Sunday, April 18, 2010

Plate buyback would give struggling taxi industry a licence to thrive

Perhaps the community is on a roll after sending John Thorpe and his Australian Hotels Association packing. Miranda Devine's article on the cab industry was inspirational ("Now for the next cab off the rank", November 8).

Like liquor licences, the investment value of a taxi plate is the underlying problem with the taxi industry. Prices have risen from $50,000 in the 1980s to the $300,000 level today. Why is this so?

The answer is supply and demand. There is a limit on the number of licences issued and demand exceeds supply. The public are the losers from this and the winners are the owners of the plates. Excessive regulation of the taxi industry is at the heart of the problem. Allow the free market to operate and you would have an industry in which drivers are better paid and supply and demand are in equilibrium.

If taxi licences/plates were freely available and at low cost, many more operators would be able to enter the market. If plates were, say, $500 instead of $300,000, you would reduce taxi overheads by a huge margin and fares could be less than half what they are now, with cabbies making twice as much.

The value of a taxi plate was some ancient idea intended to allow taxidrivers to invest in their own superannuation. In a lottery-like system, cabbies once "won" a plate after a certain number of years of service, or they could purchase a place in the market. Having received the free plate, they could operate a cab more profitably. It also gave a cabbie a "franchise" to sell at the end of a career.

The idea long ago became perverted, with the result that most plates are held by non-taxidriver investors looking for capital gains.
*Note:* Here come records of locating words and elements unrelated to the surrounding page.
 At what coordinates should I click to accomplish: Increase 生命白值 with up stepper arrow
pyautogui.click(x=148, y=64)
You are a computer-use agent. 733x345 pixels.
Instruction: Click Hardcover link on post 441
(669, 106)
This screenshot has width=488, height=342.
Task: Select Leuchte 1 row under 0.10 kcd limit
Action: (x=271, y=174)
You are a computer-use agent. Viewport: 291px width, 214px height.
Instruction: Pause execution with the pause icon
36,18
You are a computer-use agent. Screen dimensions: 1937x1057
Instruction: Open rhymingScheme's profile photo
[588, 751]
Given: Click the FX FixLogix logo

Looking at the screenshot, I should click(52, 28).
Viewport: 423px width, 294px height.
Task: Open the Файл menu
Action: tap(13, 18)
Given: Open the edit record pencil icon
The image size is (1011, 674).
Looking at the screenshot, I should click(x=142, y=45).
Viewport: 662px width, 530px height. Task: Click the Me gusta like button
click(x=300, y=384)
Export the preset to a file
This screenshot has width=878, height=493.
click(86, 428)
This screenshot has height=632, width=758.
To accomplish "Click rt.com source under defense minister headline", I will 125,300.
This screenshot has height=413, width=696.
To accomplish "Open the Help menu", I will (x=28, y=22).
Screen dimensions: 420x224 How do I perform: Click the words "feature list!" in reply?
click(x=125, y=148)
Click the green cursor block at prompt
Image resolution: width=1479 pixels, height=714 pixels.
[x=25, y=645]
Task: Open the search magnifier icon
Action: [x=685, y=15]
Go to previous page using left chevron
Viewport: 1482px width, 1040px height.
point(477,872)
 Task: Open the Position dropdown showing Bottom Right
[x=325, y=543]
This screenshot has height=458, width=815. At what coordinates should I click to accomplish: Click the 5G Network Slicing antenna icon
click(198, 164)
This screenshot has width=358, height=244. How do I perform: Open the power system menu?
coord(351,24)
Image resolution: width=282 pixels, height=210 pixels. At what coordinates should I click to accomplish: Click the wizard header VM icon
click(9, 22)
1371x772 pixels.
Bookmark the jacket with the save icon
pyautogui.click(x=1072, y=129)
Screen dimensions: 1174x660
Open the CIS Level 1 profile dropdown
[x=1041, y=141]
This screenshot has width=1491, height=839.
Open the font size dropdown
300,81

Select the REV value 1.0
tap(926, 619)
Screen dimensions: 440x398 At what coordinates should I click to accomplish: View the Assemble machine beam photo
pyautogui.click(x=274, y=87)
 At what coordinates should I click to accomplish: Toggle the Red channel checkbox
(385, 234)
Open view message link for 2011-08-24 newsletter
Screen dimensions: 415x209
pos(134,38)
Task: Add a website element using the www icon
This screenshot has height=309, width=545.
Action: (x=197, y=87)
To fix the system we would need a plate buyback. It would cost a fortune to fix the mess made by bureaucrats. New plates should then be made freely available to those who operate suitable vehicles and have the appropriate licences. We might have an initial oversupply of cabs, but that would not be a problem because a parked cab would cost $30,000 and not the current $330,000 (plate and car).

Let's get the taxi lobbyists out of the equation and the market would soon sort itself out.